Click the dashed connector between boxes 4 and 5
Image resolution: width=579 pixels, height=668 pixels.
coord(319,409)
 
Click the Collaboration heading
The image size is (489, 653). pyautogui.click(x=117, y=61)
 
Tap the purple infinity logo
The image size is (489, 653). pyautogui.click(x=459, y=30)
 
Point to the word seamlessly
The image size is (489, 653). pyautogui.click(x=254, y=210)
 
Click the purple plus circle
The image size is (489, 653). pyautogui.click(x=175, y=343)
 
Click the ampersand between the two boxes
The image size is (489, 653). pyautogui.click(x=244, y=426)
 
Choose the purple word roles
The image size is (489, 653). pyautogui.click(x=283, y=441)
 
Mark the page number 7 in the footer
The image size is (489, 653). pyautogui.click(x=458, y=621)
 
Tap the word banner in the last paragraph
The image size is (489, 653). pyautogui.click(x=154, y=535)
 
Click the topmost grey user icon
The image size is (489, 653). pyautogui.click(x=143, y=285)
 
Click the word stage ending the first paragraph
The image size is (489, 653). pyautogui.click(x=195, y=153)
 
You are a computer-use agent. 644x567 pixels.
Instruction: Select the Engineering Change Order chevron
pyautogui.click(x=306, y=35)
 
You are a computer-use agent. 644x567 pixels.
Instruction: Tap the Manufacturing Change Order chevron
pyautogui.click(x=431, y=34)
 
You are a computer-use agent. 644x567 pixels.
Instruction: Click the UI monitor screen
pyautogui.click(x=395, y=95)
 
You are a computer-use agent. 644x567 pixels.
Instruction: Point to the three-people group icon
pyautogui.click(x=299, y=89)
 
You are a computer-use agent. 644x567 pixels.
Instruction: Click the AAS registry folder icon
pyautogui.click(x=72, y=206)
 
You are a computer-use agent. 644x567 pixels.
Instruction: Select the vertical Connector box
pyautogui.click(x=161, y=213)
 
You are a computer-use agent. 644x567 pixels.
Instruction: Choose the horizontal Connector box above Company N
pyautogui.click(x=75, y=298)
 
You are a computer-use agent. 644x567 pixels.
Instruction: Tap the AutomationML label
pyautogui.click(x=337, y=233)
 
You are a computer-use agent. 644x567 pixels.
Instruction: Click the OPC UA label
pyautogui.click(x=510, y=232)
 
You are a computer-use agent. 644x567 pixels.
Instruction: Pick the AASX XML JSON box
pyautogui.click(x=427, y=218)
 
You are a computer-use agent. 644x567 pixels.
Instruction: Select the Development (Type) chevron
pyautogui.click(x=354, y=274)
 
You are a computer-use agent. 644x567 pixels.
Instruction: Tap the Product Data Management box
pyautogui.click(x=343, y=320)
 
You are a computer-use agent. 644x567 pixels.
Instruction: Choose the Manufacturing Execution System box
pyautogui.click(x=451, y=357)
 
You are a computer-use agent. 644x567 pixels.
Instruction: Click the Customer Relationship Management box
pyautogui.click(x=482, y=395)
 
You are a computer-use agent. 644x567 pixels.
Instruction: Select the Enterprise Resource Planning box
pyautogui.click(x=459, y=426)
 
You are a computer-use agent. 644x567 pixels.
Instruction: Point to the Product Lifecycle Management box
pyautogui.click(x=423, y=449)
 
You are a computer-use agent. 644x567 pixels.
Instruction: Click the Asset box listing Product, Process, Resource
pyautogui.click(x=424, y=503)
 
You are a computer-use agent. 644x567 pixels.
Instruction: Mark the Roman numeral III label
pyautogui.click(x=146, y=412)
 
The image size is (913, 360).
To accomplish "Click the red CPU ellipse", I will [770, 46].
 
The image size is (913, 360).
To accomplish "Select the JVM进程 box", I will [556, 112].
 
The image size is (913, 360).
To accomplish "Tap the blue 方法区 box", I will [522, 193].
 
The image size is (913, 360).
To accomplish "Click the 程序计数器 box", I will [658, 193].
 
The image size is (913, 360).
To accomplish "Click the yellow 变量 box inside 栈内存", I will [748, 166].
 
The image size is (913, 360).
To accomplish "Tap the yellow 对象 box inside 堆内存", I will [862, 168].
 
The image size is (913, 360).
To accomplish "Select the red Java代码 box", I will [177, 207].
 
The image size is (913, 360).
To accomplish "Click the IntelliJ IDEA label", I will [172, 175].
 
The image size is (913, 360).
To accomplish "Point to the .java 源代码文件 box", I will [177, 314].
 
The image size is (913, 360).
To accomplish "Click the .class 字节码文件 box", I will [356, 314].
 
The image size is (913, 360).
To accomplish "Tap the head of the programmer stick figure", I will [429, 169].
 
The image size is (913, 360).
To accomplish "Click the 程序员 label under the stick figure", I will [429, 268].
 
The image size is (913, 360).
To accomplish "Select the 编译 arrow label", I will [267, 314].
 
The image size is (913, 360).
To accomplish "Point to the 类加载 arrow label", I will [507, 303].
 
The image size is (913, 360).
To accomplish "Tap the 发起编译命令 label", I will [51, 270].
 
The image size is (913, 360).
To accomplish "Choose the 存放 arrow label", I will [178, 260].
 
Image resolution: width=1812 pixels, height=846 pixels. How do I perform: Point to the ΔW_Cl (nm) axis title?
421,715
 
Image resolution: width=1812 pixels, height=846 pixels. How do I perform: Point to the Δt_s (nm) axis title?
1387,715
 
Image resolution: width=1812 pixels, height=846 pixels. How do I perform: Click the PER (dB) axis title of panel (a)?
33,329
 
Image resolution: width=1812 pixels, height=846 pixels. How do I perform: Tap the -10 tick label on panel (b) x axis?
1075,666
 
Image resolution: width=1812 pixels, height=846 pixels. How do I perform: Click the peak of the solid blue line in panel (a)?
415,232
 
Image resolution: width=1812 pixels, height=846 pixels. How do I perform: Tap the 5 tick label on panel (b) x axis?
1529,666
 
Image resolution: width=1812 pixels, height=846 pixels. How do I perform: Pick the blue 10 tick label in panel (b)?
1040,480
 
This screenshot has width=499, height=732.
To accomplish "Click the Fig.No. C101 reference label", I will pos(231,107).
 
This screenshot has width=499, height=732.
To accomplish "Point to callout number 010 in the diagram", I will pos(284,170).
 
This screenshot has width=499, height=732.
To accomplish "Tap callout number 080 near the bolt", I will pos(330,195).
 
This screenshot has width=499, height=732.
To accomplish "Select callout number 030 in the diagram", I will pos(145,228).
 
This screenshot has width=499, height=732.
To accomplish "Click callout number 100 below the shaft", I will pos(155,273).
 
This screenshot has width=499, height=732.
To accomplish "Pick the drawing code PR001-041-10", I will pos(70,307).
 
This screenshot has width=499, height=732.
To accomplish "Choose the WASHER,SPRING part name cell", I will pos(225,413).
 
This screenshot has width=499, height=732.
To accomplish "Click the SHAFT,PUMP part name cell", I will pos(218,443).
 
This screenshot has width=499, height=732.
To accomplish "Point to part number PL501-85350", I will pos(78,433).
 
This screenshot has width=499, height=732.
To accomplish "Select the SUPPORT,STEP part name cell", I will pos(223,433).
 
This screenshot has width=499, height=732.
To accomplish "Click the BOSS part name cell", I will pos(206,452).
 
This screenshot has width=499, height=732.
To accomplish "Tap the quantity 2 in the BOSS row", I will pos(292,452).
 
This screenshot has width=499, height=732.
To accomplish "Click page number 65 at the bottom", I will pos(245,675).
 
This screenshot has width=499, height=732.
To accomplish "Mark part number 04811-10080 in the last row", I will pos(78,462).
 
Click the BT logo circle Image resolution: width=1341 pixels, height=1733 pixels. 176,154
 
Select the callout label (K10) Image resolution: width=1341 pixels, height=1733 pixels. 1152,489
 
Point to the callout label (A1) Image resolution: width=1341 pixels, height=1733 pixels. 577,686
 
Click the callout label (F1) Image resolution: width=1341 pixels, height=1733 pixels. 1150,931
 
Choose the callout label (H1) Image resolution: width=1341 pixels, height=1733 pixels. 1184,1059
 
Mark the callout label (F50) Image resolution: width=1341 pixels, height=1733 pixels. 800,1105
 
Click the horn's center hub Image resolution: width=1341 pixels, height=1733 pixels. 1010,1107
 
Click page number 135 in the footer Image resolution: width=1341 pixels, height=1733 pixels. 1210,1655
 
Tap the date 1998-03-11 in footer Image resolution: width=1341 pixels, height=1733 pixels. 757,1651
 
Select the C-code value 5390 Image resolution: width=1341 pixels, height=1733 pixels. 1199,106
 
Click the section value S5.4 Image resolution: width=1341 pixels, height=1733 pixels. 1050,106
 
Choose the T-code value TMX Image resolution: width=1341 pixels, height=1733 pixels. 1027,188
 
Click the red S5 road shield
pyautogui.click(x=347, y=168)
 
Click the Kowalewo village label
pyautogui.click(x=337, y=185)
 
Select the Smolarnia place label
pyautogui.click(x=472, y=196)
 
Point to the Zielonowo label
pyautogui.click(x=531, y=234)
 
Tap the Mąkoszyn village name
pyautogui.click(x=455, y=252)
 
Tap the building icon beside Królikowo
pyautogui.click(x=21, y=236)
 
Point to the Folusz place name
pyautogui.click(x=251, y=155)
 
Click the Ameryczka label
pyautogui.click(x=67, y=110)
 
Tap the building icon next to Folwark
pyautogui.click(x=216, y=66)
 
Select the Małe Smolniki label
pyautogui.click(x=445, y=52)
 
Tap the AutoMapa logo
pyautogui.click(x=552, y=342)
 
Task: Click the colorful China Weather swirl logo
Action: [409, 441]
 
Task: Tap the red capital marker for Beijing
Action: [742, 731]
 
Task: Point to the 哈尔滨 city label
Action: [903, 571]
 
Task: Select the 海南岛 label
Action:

What you should do -> Reproduce the records verbatim, starting with the line that contains "Click the Collaboration heading" and going on through the line that contains "pyautogui.click(x=510, y=232)", with both of those lines included.

Answer below ->
Click the Collaboration heading
The image size is (489, 653). pyautogui.click(x=117, y=61)
 
Tap the purple infinity logo
The image size is (489, 653). pyautogui.click(x=459, y=30)
 
Point to the word seamlessly
The image size is (489, 653). pyautogui.click(x=254, y=210)
 
Click the purple plus circle
The image size is (489, 653). pyautogui.click(x=175, y=343)
 
Click the ampersand between the two boxes
The image size is (489, 653). pyautogui.click(x=244, y=426)
 
Choose the purple word roles
The image size is (489, 653). pyautogui.click(x=283, y=441)
 
Mark the page number 7 in the footer
The image size is (489, 653). pyautogui.click(x=458, y=621)
 
Tap the word banner in the last paragraph
The image size is (489, 653). pyautogui.click(x=154, y=535)
 
Click the topmost grey user icon
The image size is (489, 653). pyautogui.click(x=143, y=285)
 
Click the word stage ending the first paragraph
The image size is (489, 653). pyautogui.click(x=195, y=153)
 
You are a computer-use agent. 644x567 pixels.
Instruction: Select the Engineering Change Order chevron
pyautogui.click(x=306, y=35)
 
You are a computer-use agent. 644x567 pixels.
Instruction: Tap the Manufacturing Change Order chevron
pyautogui.click(x=431, y=34)
 
You are a computer-use agent. 644x567 pixels.
Instruction: Click the UI monitor screen
pyautogui.click(x=395, y=95)
 
You are a computer-use agent. 644x567 pixels.
Instruction: Point to the three-people group icon
pyautogui.click(x=299, y=89)
 
You are a computer-use agent. 644x567 pixels.
Instruction: Click the AAS registry folder icon
pyautogui.click(x=72, y=206)
 
You are a computer-use agent. 644x567 pixels.
Instruction: Select the vertical Connector box
pyautogui.click(x=161, y=213)
 
You are a computer-use agent. 644x567 pixels.
Instruction: Choose the horizontal Connector box above Company N
pyautogui.click(x=75, y=298)
 
You are a computer-use agent. 644x567 pixels.
Instruction: Tap the AutomationML label
pyautogui.click(x=337, y=233)
 
You are a computer-use agent. 644x567 pixels.
Instruction: Click the OPC UA label
pyautogui.click(x=510, y=232)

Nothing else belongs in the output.